[What you will do]:
a) Reproduce the parenting passage word for word, everything from "With our first" down to "similar second-time round.".
b) Continue the parenting passage, starting after its final sentence.

[Supplied passage]:
::::

Type “parenting books” into Amazon and you get almost 84,000 hits. At least one of those books, I would have thought, would match our situation. By which I mean our children and our preferred style of parenting. But I haven’t found it yet.
With our first child we tried, at least broadly, to follow attachment parenting* principles. I breast-fed, exclusively, on demand, and until she was happy to stop. Since she fed often during the night we co-slept, often, and at two-and-a-half she’s still frequently in our bed by morning. We carried her in a sling and weaned her onto finger-foods at her own pace, not a puree or a spoon in sight (except for yogurt. Yogurt without a spoon is a step too far). I looked forward to something similar second-time round.

::::

[Collected data]:
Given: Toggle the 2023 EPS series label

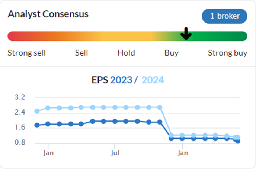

::::

[Answers to the exercise]:
a)
With our first child we tried, at least broadly, to follow attachment parenting* principles. I breast-fed, exclusively, on demand, and until she was happy to stop. Since she fed often during the night we co-slept, often, and at two-and-a-half she’s still frequently in our bed by morning. We carried her in a sling and weaned her onto finger-foods at her own pace, not a puree or a spoon in sight (except for yogurt. Yogurt without a spoon is a step too far). I looked forward to something similar second-time round.

b)
But how are we supposed to translate this to a special needs baby? On day one, we struggled with breastfeeding. By day two, we were syringe-feeding, finger-feeding and, yes, formula-feeding. Not on demand but on a punishing schedule instigated by the threat that unless we could get 30 mls of milk – any milk – into him every three hours he would have to be fed through a tube. That would mean taking him into the neonatal unit, which had no beds free for me to stay with him. So, to maintain any level of attachment at this stage we were already compromising.
We finally succeeded with breast-feeding, although it was – is – hard to shake the habit of forcing a nipple into his mouth every three hours, hard to trust that he can show – that he can even tell – when he’s hungry. Especially since for the first few months he seemed happy to go all day without food and then indulge in a marathon six-hour banquet every evening, just when there was a dinner to cook and a toddler to bath and put to bed. Later, as you know, we did move back, partially, onto formula, which has reduced those evening sessions down to a couple of hours. And yes, much as I complained about them, I now miss them!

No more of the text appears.